* Work instructions: Where a line below holds the string "computer", that line goes into the answer.
##### Record set #####
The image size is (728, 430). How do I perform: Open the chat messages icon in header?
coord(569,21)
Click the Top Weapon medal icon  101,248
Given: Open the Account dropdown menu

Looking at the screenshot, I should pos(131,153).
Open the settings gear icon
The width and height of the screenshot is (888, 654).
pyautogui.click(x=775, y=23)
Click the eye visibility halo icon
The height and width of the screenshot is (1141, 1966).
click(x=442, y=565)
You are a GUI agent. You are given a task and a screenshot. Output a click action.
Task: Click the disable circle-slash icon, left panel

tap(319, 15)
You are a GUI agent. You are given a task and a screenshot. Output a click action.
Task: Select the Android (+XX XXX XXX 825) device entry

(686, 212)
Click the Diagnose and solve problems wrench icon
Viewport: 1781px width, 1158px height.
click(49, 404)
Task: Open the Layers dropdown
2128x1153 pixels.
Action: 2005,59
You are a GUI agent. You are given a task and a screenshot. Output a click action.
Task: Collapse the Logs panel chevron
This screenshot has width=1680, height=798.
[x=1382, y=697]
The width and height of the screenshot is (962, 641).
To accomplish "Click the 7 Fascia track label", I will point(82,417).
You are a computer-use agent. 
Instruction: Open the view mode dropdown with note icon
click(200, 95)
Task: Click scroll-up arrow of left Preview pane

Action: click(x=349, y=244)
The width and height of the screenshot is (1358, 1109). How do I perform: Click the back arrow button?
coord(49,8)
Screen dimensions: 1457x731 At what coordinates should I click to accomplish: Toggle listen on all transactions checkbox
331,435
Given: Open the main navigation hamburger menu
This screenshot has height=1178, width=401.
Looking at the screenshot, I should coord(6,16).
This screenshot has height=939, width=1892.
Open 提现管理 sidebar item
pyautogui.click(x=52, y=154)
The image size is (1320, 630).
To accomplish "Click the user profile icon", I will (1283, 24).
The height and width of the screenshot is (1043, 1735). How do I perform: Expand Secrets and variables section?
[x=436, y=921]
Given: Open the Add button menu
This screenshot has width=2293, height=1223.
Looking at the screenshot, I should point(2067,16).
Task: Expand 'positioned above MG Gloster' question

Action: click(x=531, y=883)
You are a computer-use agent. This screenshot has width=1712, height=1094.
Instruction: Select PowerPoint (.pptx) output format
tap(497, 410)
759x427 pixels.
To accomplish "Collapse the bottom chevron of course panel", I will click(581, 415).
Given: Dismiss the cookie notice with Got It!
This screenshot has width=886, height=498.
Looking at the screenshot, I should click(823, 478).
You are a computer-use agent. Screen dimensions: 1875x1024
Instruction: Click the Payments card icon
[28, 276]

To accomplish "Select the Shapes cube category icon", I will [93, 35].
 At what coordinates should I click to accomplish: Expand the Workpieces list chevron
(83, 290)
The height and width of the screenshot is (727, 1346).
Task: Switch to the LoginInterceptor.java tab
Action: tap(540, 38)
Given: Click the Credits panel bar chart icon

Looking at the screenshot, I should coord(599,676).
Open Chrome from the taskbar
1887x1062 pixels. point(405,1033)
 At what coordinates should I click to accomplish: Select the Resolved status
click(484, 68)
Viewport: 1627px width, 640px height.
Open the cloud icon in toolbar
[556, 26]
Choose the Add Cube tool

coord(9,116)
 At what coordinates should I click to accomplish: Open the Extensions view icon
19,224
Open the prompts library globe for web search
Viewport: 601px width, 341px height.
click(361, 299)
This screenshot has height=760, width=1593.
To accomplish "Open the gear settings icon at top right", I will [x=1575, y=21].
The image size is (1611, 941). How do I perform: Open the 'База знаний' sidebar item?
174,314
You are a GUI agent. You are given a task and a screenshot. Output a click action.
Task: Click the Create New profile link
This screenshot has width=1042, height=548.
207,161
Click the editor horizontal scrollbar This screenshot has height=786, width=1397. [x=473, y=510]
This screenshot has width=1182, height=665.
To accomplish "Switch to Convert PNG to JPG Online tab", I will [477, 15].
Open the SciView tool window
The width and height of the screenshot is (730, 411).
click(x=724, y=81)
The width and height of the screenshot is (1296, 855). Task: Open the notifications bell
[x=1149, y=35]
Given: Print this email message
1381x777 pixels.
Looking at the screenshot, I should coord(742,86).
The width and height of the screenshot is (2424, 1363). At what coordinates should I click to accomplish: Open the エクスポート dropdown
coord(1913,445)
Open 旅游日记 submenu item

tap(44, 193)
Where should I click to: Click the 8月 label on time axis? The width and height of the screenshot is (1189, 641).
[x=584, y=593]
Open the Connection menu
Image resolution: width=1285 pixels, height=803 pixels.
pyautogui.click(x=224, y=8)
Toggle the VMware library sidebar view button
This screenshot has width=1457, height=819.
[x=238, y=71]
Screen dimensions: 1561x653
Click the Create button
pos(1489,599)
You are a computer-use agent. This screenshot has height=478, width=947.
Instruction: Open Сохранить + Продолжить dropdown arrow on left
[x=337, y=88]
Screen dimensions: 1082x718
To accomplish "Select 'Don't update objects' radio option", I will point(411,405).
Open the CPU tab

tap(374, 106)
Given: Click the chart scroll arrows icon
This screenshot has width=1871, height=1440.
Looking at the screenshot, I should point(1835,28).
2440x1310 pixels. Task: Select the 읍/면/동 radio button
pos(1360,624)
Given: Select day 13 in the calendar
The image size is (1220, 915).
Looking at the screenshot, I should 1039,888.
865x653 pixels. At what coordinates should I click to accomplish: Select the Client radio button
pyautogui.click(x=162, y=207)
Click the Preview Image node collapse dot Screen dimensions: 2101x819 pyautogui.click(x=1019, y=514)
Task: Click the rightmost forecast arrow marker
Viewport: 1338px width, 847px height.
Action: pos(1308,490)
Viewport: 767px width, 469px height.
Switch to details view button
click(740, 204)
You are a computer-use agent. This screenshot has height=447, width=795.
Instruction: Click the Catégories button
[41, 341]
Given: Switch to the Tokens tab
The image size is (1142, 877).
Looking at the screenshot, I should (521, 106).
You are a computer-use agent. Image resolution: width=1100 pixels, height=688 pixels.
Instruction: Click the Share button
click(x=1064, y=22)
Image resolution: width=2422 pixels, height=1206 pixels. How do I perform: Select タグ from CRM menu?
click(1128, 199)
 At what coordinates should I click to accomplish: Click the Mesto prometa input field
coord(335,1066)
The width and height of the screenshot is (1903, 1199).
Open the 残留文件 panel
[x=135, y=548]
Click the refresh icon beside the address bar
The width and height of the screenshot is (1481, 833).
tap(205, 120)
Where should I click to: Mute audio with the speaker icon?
#####
* Written solution:
You are a computer-use agent. 
You are a computer-use agent. This screenshot has width=1712, height=1094.
You are a computer-use agent. Screen dimensions: 1875x1024
You are a computer-use agent. This screenshot has height=478, width=947.
You are a computer-use agent. This screenshot has height=447, width=795.
You are a computer-use agent. Image resolution: width=1100 pixels, height=688 pixels.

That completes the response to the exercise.